** Opening Information given block **
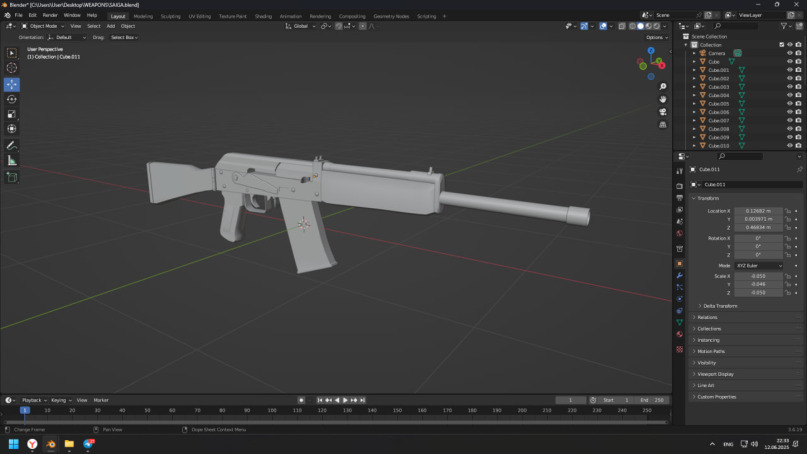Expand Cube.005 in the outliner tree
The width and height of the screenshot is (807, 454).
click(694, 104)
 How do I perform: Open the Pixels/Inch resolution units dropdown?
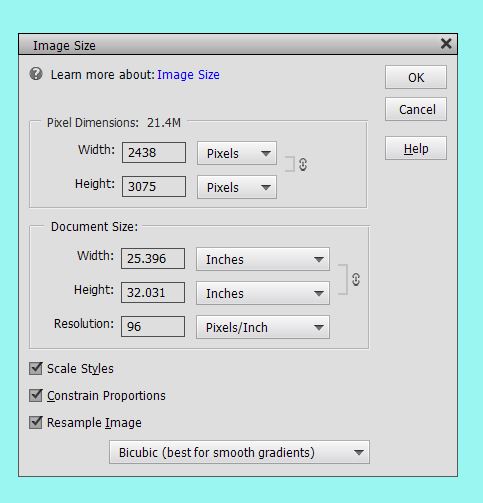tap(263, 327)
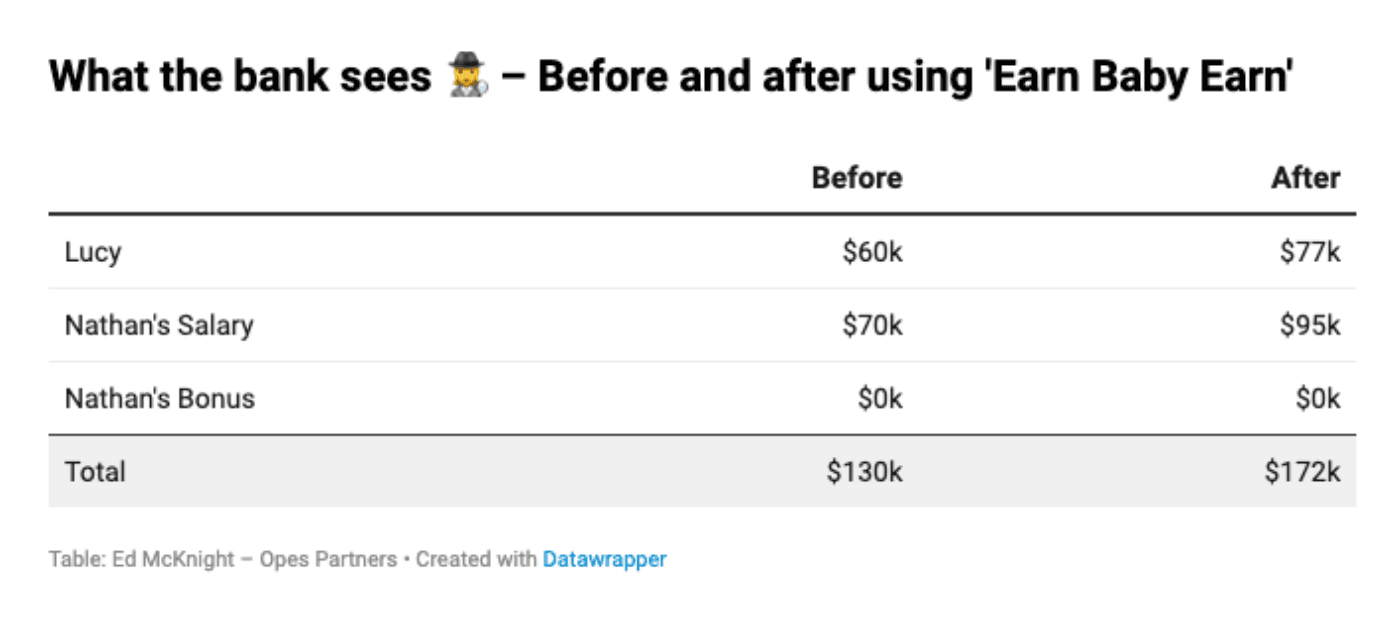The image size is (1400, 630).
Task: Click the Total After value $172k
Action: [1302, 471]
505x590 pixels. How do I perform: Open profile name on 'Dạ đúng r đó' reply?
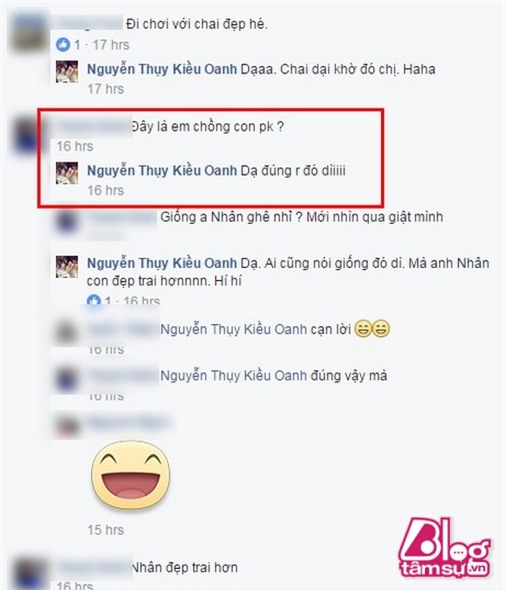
** Closing Information given block **
→ Try it: Print the lines from the line with "How do I perform: Open the" to the end of the data above. Include both ends, exclude the pictures, and add nothing else.

→ Your response:
 How do I perform: Open the Pixels/Inch resolution units dropdown?
tap(263, 327)
The image size is (1400, 630).
Task: Click the Total After value $172k
Action: [1302, 471]
505x590 pixels. How do I perform: Open profile name on 'Dạ đúng r đó' reply?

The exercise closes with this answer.